Set down, exactly as they appear, the line containing "Tap the AMC label in bottom bar" and all subsequent lines through the end of the material below.

◇ ◇ ◇

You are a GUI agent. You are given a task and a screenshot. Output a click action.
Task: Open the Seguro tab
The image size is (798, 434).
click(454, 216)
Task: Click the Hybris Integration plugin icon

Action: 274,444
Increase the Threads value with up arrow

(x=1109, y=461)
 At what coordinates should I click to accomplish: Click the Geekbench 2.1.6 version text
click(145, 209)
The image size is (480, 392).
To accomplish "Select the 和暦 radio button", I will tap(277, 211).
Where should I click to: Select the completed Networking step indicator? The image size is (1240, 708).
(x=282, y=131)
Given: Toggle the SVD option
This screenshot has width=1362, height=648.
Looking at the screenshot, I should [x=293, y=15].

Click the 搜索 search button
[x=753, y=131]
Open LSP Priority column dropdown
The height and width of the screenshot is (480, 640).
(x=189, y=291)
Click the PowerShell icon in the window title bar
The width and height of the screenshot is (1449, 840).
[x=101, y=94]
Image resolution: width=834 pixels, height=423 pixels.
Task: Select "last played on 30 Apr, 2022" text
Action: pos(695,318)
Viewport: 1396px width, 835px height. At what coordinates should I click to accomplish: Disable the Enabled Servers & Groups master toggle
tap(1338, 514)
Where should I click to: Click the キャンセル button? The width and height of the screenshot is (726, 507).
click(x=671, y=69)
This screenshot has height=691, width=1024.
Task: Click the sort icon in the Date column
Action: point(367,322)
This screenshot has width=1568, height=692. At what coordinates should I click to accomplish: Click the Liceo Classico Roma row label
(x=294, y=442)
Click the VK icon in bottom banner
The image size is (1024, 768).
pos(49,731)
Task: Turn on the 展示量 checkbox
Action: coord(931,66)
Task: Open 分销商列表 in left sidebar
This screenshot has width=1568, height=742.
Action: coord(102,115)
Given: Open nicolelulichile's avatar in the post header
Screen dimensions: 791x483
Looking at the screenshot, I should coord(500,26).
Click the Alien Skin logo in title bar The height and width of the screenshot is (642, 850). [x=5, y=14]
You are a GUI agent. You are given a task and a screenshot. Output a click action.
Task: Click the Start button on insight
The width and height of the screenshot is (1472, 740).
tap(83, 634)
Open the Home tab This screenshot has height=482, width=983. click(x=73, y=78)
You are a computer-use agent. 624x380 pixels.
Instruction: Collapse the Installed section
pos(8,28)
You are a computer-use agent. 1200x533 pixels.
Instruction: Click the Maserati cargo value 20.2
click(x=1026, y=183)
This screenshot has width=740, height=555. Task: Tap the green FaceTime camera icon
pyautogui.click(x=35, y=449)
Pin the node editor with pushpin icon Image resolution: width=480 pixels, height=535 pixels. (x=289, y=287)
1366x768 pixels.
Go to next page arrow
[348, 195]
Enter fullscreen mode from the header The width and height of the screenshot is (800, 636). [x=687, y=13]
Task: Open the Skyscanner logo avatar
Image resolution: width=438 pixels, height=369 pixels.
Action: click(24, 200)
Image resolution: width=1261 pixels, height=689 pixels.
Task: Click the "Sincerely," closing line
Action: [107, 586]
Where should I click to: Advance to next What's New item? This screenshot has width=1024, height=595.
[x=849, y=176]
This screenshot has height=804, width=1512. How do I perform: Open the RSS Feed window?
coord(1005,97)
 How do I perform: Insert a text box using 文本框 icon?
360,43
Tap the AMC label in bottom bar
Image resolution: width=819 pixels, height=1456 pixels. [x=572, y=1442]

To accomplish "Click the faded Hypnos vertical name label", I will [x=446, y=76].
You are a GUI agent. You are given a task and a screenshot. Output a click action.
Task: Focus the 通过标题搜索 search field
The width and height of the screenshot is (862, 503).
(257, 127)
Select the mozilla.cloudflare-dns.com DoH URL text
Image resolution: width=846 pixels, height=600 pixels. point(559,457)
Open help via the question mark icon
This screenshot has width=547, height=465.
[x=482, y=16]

◇ ◇ ◇

> Solution for this exercise:
Tap the AMC label in bottom bar
Image resolution: width=819 pixels, height=1456 pixels. [x=572, y=1442]

To accomplish "Click the faded Hypnos vertical name label", I will [x=446, y=76].
You are a GUI agent. You are given a task and a screenshot. Output a click action.
Task: Focus the 通过标题搜索 search field
The width and height of the screenshot is (862, 503).
(257, 127)
Select the mozilla.cloudflare-dns.com DoH URL text
Image resolution: width=846 pixels, height=600 pixels. point(559,457)
Open help via the question mark icon
This screenshot has width=547, height=465.
[x=482, y=16]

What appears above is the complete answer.